[Records to use]

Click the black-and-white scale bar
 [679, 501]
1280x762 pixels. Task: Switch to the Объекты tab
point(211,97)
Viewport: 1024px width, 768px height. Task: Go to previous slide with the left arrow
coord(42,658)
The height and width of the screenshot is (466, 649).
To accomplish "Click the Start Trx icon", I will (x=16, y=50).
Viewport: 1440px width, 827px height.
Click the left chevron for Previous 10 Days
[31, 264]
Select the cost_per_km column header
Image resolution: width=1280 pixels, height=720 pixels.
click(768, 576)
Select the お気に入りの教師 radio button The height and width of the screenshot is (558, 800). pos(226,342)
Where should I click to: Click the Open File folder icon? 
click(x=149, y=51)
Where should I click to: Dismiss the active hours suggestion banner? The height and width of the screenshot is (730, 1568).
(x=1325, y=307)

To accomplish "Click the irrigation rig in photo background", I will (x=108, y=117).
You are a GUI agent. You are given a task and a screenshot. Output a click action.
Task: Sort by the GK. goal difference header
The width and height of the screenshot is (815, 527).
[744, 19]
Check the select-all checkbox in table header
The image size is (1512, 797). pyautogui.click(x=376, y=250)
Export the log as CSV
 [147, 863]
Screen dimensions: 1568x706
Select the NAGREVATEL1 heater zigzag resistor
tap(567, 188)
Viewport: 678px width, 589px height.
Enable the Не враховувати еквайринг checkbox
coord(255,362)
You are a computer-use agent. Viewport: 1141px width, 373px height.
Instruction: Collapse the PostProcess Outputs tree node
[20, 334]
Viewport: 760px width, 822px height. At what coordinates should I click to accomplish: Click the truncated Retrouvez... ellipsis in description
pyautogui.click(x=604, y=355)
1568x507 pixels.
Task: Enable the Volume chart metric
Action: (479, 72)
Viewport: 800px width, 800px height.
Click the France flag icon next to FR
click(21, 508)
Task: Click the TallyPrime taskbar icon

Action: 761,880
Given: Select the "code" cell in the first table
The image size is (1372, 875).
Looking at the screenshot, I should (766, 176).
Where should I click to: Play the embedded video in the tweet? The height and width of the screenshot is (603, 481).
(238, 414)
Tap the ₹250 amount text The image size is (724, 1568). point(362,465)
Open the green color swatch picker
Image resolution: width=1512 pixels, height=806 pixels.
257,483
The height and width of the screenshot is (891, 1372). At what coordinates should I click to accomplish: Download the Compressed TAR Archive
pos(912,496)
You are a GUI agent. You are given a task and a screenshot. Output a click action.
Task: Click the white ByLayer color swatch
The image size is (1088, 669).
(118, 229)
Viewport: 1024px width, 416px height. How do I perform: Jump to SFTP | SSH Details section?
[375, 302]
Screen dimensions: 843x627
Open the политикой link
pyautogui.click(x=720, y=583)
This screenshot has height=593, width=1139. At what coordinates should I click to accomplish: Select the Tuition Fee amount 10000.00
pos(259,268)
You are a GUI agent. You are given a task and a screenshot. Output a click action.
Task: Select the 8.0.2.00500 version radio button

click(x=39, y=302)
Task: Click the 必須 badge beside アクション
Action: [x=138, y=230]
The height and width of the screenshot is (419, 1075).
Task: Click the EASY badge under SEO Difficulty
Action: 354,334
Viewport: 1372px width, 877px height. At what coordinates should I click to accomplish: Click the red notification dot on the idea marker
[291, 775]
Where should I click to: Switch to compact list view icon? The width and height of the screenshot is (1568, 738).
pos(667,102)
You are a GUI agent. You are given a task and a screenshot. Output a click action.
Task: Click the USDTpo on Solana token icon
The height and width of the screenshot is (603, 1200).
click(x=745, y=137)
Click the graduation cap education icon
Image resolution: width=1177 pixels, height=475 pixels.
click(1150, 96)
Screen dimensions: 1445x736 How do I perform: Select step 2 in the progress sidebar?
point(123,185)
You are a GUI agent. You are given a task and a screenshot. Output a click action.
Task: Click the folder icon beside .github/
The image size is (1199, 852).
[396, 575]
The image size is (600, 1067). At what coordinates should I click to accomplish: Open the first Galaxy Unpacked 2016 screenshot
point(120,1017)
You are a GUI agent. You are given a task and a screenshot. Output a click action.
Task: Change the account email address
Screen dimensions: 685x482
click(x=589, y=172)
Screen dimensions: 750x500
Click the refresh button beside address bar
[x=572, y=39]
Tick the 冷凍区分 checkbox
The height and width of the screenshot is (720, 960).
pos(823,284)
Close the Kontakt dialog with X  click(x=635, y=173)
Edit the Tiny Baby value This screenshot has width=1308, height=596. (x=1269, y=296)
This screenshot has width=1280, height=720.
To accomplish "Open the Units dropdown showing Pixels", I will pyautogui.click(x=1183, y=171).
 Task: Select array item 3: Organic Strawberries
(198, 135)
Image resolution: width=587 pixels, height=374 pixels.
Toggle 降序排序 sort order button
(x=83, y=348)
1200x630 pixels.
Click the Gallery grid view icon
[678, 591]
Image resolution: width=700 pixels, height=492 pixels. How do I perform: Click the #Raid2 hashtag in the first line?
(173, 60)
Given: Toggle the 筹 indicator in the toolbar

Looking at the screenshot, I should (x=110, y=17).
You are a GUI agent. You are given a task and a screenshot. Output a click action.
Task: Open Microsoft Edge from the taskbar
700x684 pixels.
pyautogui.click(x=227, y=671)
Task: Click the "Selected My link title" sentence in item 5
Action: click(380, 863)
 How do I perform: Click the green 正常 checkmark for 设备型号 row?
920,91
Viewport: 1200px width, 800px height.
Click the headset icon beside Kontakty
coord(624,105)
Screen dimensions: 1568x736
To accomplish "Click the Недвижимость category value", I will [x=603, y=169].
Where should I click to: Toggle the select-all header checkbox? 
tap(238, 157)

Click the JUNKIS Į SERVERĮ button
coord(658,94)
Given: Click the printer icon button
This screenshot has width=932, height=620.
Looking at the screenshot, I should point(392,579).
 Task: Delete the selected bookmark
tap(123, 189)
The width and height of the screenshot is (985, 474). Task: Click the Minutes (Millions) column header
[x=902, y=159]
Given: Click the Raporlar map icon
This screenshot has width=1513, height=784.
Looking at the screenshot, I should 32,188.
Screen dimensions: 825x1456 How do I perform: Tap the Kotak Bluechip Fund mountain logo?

[/Records to use]

§ **What is required**: If a line above contains the word "will", list it.

§ **Task solution**:
To accomplish "Click the Start Trx icon", I will (x=16, y=50).
To accomplish "Click the irrigation rig in photo background", I will (x=108, y=117).
To accomplish "Open the Units dropdown showing Pixels", I will pyautogui.click(x=1183, y=171).
To accomplish "Click the Недвижимость category value", I will [x=603, y=169].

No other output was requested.